Life Saving Conversations

The Silent Struggles of the Season

A Call to Connect This Christmas

As Christmas approaches, many of us envision joyful gatherings filled with laughter, warmth, and connection. Yet, for countless others, this season amplifies feelings of loneliness, pain, and despair. It’s a time when the world’s festive cheer can feel like an unwelcome spotlight on personal struggles.

Have you ever been in a room full of laughter and chatter, yet felt crushingly alone? As if the air itself turned heavy, making it hard to breathe? We know for those battling depression, trauma, or unsafe environments, Christmas can feel more like a burden than a celebration.

Why the Holidays Can Be Difficult

For some, the season brings painful reminders:

  • Families that dismiss mental health as trivial or suggest “praying harder” as the solution.

  • Gatherings with relatives who have caused harm, triggering unspoken traumas.
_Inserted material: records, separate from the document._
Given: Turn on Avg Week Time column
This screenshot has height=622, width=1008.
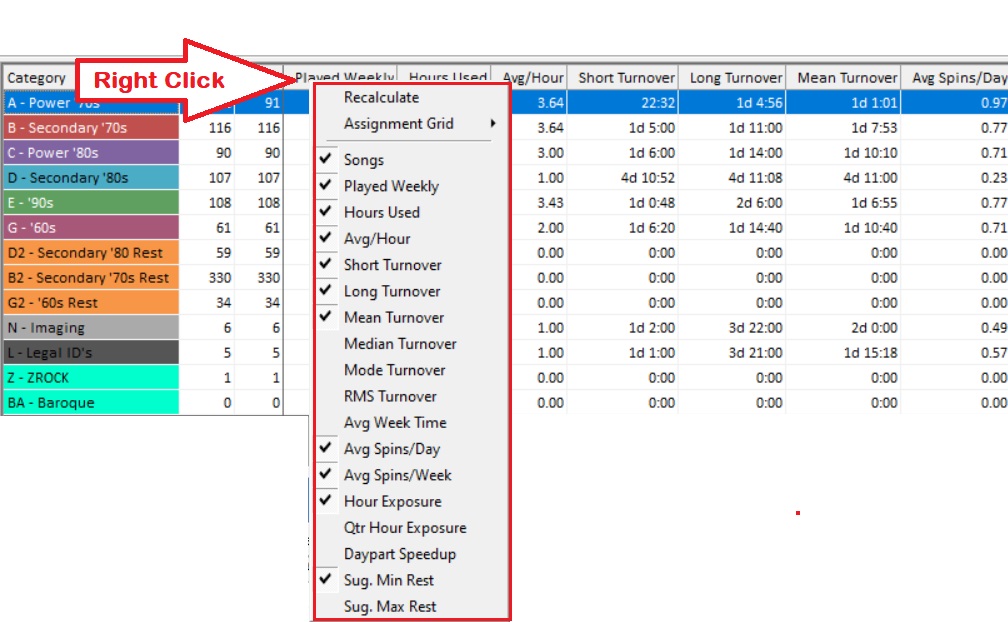Looking at the screenshot, I should click(x=395, y=423).
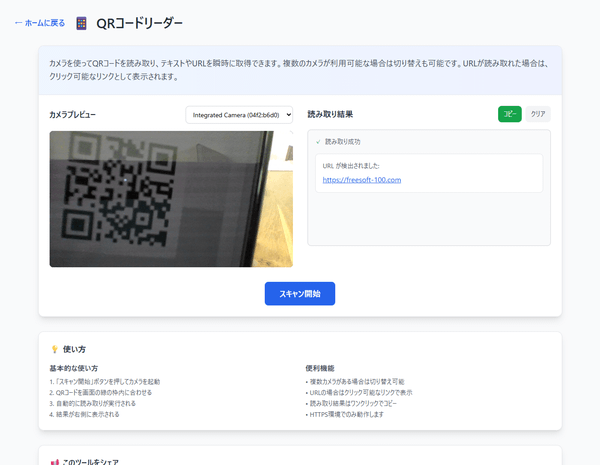Click the green checkmark next to 読み取り成功

coord(317,142)
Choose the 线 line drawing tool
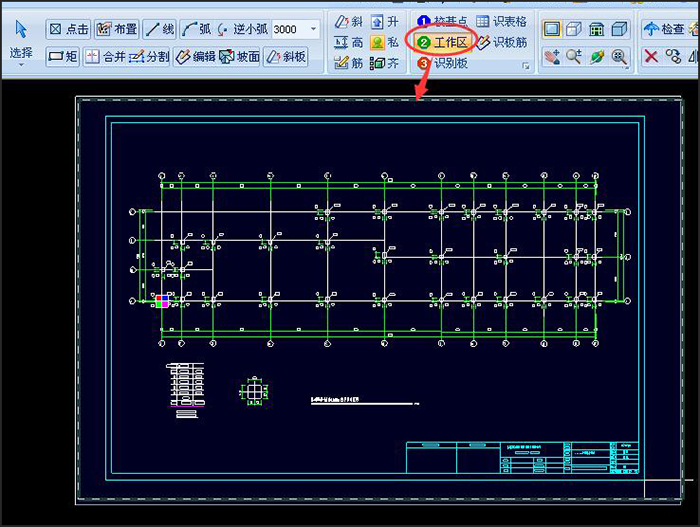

  • Extended time in unsafe relationships, both physically and emotionally.

Understanding the Depth of Struggles

Debunking the Myths

Contrary to common belief, suicide rates in the UK do not spike during the Christmas period. Studies and data from the Office for National Statistics (ONS) and charities such as Samaritans indicate that December often has some of the lowest suicide rates of the year. However, the arrival of New Year’s Day tells a different story. For some, it symbolises fresh starts and renewed hope. But for others—especially those battling depression or suicidal ideation—the new year can signify another cycle of despair, an unrelenting continuation of struggles they feel powerless to escape. Instead, higher rates tend to occur in January and spring months, possibly due to increased feelings of isolation and stress after the holiday season and during darker, colder times​.

sources: UK Addiction Treatment Centres GOV.UK

How to help

How to help

How to Provide Support

  • Don’t wait for someone to articulate their distress. If someone expresses passive thoughts, engage in empathetic, nonjudgmental dialogue to uncover their feelings.

  • Be Aware of Patterns, understand that while someone may seem to manage during December, the post-holiday period can bring increased risk.

  • Gently ask probing but nonjudgmental questions such as, “You seem different lately. Do you want to talk about anything?”

  • Therapists can offer coping strategies to re-frame thoughts and prevent escalation.

  • Ensuring the individual has no access to dangerous tools can reduce impulsivity risks.

  • Isolation fuels hopelessness. Maintaining meaningful connections can help ground someone in reality and hope.

Helplines and Resources

  • Samaritans: Call 116 123 (24/7)

  • SHOUT: Text "SHOUT" to 85258

  • Mind: 0300 123 3393

  • Campaign Against Living Miserably (CALM): 0800 58 58 58

Whatever it is, the way you tell your story online can make all the difference.

A Survivor’s Reflection

Our founder, a suicide survivor, wrote this poem as a reflection of her journey:

My best friend and I, we’ve been together for years,
25 in total, sharing pain and countless tears.

She’s always been there, never leaving my side,
But there were times I was ashamed of her, wished I could hide.

Her name is Depression, cruel, twisted, and cold,
A presence so isolating, leaving me with no one to hold.

She once whispered so harshly, “End it, no one will care,”
Her venomous words dared me, pushed me to despair.

But Depression underestimated the strength I could find,
The will to rise stronger, leaving her venom behind.

I wanted peace, to live, to heal my soul’s core,
So I chose to close the door on her forevermore.

Today, we’re not friends; she visits, but rarely stays,
When she tries to drag me back, I meet her with strength and grace.

I remind her that I’m no longer that fragile girl she knew,
I’ve risen stronger, built a life that is vibrant and true.

She nearly stole my life, her grasp was fierce and long,
But I reclaimed it, found my voice, and now I rise strong.

Connection is Key

Loneliness can feel heavy, overwhelming, and all-encompassing. But there is hope. Asking for help is never easy—especially when the weight of struggle makes it feel impossible to take that first step. Often, the burden of connection is unfairly left to the person who is struggling the most.

That’s where you come in. This is a heartfelt appeal to everyone reading this: let’s flip the script. Over the next three weeks, make it your mission to reach out to at least three people in your life.

  • Check in. Send a simple text or call to say you’re thinking of them.

  • Meet up. Invite someone for a cup of tea, coffee, or a casual chat.

  • Walk and talk. Suggest a walk where you can share stories or just enjoy each other’s presence.

The goal is not to solve problems or wait for a crisis—it’s simply to show you care. Reaching out creates a lifeline, a reminder that someone is seen and valued, even in the quiet moments. Your connection might be the spark that helps someone rediscover hope.

If you or someone you know is struggling, don’t face it alone. Help is available. Let’s ensure that everyone has a chance to look forward to brighter days ahead.